Marcello Fois, per Tutto Libri de La Stampa, su Lydie Salvayre

Una scrittura sperimentale e destabilizzante [che] sfida i "moschettieri" Carrère, Houellebecq ed Enard.


Profondo conoscitore della narrativa francese contemporanea, Fois colloca mirabilmente l'autrice francese, amata e premiata in patria, ma non altrettanto nota in Italia, nel panorama della letteratura nazionale a lei coeva. La pagina qui in rassegna è un estratto della sua accurata prefazione alla nuova edizione di Non piangere per i tipi di Prehistorica Edizioni, traduzione di Lorenza Di Lella e Francesca Scala.


A differenza di illustri connazionali, Salvayre non sembra affetta da alcuna tendenza narcisista, orgoglio nazionalista, bisogno di primeggiare. In compenso, è autenticamente innovativa, l'identità dei suoi romanzi emerge nitida e forte sia per lingua e stile ardimentosi, sia per contenuto ed espressione d'impegno.
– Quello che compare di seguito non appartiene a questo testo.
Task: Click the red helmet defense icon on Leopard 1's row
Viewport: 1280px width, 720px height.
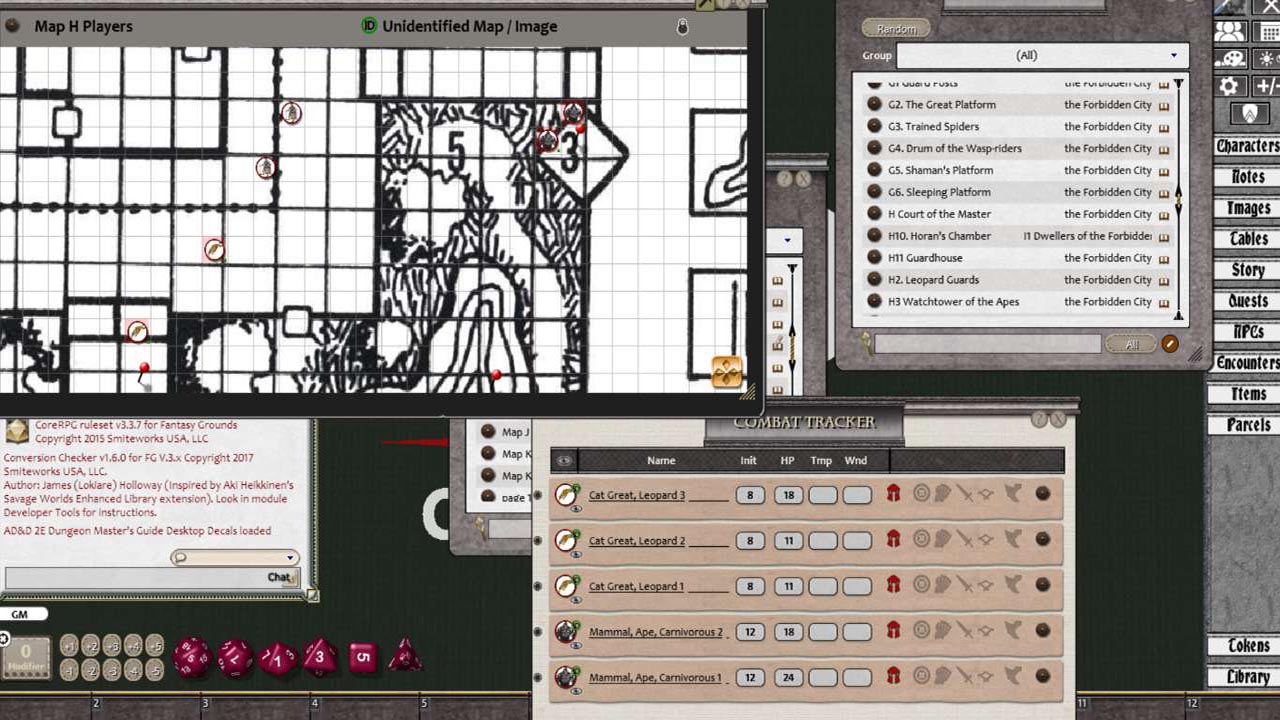Action: [893, 586]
Questo testo, ci riporta all'epoca della Guerra civile di Spagna. Montse ha quindici anni e, insieme al fratello José, decide di partire per la grande città, dove assiste agli albori della rivoluzione libertaria. Settantacinque anni dopo, davanti a un bicchiere di anisetta, racconta alla figlia gli eventi di quel periodo. Soffre di disturbi della memoria, ma conserva intatto il ricordo di quell’estate del ’36, in cui visse l’unica avventura della sua vita. Alle parole intime e delicate di Montse si intrecciano quelle granitiche di Bernanos che, nei Grandi cimiteri sotto la luna, ebbe il coraggio di scagliarsi contro le atrocità dell’esercito nazionalista, denunciando anche l’infame connivenza tra Chiesa e militari durante la guerra spagnola.